Insgesamt wüten in British Columbia derzeit rund 30 Waldbrände, angefacht durch die sengende Hitze und Windböen von bis zu 60 Stundenkilometern. Neben den Bewohnern von Lytton mussten auf Anweisung der Behörden auch andernorts hunderte Menschen ihre Häuser verlassen. Für die nächsten Tage sind Hitze-Gewitter vorhergesagt, was die Lage weiter verschärfen dürfte.
Die Rekord-Hitzewelle, die sich zuletzt von der Küstenmetropole Vancouver ins Landesinnere der Provinzen British Columbia, Alberta und Saskatchewan verlagert hatte, dürfte nach Schätzungen der Regierung bislang zu mehreren Hunderten Todesfällen beigetragen haben. In den letzten fünf Tagen sind allein in British Columbia laut Gerichtsmedizinern 486 plötzliche Todesfälle gemeldet worden.
300 Tote mehr als üblich
Laut der obersten Gerichtsmedizinerin der Provinz, Lisa Lapointe, sind das rund 300 mehr als üblich für einen solchen Zeitraum. Die Behörde geht davon aus, dass der starke Anstieg mit der extremen Hitze zusammenhängt. Viele der Todesopfer hätten allein gelebt und sich in schlecht belüfteten und nicht gekühlten Räumen aufgehalten, bei den meisten haben es sich um Senioren gehandelt, so Lapointe.
In vielen Gemeinden wurden in Kirchen, Schwimmbädern, Garagen oder Bibliotheken Kühlungsräume eingerichtet, in denen Menschen Zuflucht vor der Hitze finden können. Viele Bewohner von British Columbia haben in ihren Häusern keine Klimaanlagen, denn die Region gilt insbesondere im Küstenbereich als gemäßigt. Temperaturen von über 30 Grad im Sommer sind dort außergewöhnlich.

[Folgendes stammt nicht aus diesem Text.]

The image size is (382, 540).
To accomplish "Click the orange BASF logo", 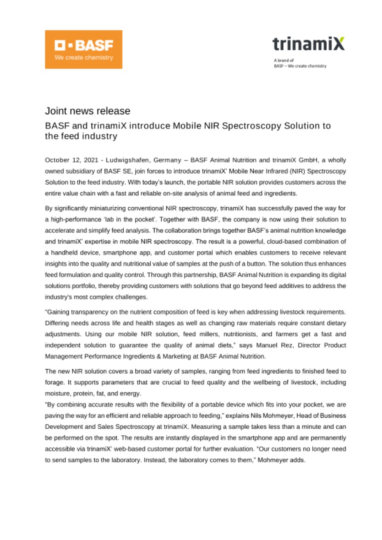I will pyautogui.click(x=84, y=49).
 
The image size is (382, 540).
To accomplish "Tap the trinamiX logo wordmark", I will pyautogui.click(x=308, y=43).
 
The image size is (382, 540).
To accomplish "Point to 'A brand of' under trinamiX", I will pyautogui.click(x=281, y=60).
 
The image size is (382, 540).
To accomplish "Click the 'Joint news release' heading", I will pyautogui.click(x=87, y=111).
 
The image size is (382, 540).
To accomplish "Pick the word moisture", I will pyautogui.click(x=58, y=392).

In größeren Städten sind Klimaanlagen bereits seit Tagen ausverkauft. Nicht wenige Bewohner haben sich laut dem Hotel- und Gaststättenverband von British Columbia in klimatisierte Hotelunterkünfte eingemietet, um dort zu arbeiten und Schlaf zu finden. In Vancouver wurden allerorten Brunnen und Sprinkleranlagen laufen gelassen, in Calgary stehen Tankwagen mit Trinkwasser bereit.
Klimaforscher schockiert
Auslöser der extremen Hitzewelle in Kanada sowie im Nordwesten der USA ist ein sogenannter „Heat Dome“, eine Hitzekuppel. Dabei hält der Hochdruck in der Atmosphäre die heiße Luft in einer Art Kuppel fest, die sich nur langsam bewegt. Am Mittwoch wurden die höchsten Temperaturen in British Columbia mit 46,1 Grad in der Gemeinde Ashcroft gemessen, ebenfalls im Tal des Fraser-Flusses gelegen.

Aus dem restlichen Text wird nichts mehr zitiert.